Quote the listing word for word, beginning at its first line and ending with the line that contains "coord(135,359)", both lines included.

EXERCISE DATA ▸
———
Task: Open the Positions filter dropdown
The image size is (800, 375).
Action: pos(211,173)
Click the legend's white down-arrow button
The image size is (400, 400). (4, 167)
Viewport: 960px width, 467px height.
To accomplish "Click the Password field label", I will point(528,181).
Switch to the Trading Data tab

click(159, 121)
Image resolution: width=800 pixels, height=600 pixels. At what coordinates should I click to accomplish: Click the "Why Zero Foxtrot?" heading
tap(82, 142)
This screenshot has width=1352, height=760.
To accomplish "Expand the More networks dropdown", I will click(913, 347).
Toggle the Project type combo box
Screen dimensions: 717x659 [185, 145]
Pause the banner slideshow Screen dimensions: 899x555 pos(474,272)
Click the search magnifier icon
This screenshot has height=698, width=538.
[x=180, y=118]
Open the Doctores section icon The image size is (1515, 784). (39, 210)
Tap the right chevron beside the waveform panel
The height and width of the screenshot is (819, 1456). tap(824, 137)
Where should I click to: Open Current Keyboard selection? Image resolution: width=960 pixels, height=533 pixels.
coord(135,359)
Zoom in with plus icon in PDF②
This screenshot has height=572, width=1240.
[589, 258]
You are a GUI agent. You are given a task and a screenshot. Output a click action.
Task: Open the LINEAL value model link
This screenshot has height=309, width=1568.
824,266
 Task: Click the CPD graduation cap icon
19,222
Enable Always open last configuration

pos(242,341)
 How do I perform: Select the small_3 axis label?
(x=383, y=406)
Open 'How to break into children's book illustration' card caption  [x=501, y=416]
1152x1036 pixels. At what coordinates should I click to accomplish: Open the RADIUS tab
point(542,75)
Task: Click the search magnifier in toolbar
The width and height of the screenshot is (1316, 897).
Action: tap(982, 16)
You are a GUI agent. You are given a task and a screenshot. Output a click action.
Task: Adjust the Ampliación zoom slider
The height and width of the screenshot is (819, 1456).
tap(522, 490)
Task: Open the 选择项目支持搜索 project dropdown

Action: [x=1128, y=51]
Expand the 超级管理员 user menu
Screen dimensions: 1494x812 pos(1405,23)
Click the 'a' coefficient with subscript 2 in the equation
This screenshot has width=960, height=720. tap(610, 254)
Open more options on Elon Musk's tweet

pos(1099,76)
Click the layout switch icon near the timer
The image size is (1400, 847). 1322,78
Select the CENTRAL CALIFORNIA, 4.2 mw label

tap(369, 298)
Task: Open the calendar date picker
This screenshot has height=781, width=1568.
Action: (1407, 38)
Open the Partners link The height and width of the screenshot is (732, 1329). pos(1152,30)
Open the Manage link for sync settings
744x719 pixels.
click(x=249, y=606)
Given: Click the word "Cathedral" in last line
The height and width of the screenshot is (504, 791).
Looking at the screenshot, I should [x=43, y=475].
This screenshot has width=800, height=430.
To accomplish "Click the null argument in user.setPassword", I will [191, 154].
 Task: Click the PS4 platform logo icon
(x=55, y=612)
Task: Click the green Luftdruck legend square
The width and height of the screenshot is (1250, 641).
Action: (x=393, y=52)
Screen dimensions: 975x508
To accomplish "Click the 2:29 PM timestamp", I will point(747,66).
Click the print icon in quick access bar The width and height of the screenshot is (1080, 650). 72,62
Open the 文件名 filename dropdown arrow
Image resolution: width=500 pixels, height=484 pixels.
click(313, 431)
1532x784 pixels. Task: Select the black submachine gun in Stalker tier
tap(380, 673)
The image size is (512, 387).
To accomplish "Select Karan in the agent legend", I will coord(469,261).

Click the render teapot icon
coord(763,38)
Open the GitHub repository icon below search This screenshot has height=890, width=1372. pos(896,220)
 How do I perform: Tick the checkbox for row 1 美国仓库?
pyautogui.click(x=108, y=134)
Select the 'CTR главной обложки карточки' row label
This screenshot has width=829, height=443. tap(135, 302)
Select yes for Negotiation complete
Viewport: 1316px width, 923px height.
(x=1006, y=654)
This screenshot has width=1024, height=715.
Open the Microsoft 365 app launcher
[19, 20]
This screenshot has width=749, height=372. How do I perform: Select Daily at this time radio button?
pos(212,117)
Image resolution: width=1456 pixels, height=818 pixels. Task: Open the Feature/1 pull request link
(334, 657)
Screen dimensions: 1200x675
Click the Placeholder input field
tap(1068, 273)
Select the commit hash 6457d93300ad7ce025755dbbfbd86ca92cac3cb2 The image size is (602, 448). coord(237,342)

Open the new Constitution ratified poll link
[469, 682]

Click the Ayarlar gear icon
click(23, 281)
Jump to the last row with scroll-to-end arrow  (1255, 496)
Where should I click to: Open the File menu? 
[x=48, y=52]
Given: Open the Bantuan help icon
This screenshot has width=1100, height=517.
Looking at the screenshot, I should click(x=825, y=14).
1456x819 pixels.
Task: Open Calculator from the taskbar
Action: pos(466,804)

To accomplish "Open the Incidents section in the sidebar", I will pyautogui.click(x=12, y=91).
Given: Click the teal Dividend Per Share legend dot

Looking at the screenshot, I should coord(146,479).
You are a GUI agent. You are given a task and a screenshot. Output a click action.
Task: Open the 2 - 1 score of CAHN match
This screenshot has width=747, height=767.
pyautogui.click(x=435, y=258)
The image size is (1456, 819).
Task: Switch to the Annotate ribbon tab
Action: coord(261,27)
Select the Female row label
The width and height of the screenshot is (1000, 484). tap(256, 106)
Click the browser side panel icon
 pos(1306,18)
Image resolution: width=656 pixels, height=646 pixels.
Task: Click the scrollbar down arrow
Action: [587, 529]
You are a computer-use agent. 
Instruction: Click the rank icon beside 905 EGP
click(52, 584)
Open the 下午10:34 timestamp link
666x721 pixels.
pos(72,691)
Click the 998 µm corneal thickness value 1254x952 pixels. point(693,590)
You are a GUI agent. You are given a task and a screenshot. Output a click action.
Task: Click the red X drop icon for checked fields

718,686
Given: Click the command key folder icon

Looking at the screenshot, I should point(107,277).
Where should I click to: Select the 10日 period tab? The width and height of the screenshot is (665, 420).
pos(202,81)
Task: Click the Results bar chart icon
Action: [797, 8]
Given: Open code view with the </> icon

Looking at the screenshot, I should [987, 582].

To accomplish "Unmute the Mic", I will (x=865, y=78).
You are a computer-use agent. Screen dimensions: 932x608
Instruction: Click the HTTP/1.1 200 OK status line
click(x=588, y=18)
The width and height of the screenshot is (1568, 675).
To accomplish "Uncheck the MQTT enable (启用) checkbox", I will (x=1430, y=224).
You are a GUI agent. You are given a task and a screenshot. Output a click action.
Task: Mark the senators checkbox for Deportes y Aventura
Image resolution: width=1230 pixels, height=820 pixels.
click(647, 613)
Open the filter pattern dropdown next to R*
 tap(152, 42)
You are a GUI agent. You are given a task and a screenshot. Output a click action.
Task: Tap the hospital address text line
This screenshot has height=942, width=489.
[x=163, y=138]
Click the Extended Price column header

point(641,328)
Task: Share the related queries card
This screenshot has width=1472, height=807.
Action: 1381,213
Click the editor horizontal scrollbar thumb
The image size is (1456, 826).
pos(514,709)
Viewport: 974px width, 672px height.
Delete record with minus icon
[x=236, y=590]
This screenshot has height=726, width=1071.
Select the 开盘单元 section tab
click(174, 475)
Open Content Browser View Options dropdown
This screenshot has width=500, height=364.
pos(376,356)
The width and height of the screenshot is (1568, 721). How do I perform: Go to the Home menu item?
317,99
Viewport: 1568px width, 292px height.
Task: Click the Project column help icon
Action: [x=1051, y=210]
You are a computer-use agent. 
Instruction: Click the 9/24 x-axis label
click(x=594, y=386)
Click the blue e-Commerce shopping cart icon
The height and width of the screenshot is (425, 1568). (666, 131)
———
EXERCISE OUTPUT ▸
Task: Open the Positions filter dropdown
The image size is (800, 375).
Action: pos(211,173)
Click the legend's white down-arrow button
The image size is (400, 400). (4, 167)
Viewport: 960px width, 467px height.
To accomplish "Click the Password field label", I will point(528,181).
Switch to the Trading Data tab

click(159, 121)
Image resolution: width=800 pixels, height=600 pixels. At what coordinates should I click to accomplish: Click the "Why Zero Foxtrot?" heading
tap(82, 142)
This screenshot has width=1352, height=760.
To accomplish "Expand the More networks dropdown", I will click(913, 347).
Toggle the Project type combo box
Screen dimensions: 717x659 [185, 145]
Pause the banner slideshow Screen dimensions: 899x555 pos(474,272)
Click the search magnifier icon
This screenshot has height=698, width=538.
[x=180, y=118]
Open the Doctores section icon The image size is (1515, 784). (39, 210)
Tap the right chevron beside the waveform panel
The height and width of the screenshot is (819, 1456). tap(824, 137)
Where should I click to: Open Current Keyboard selection? Image resolution: width=960 pixels, height=533 pixels.
coord(135,359)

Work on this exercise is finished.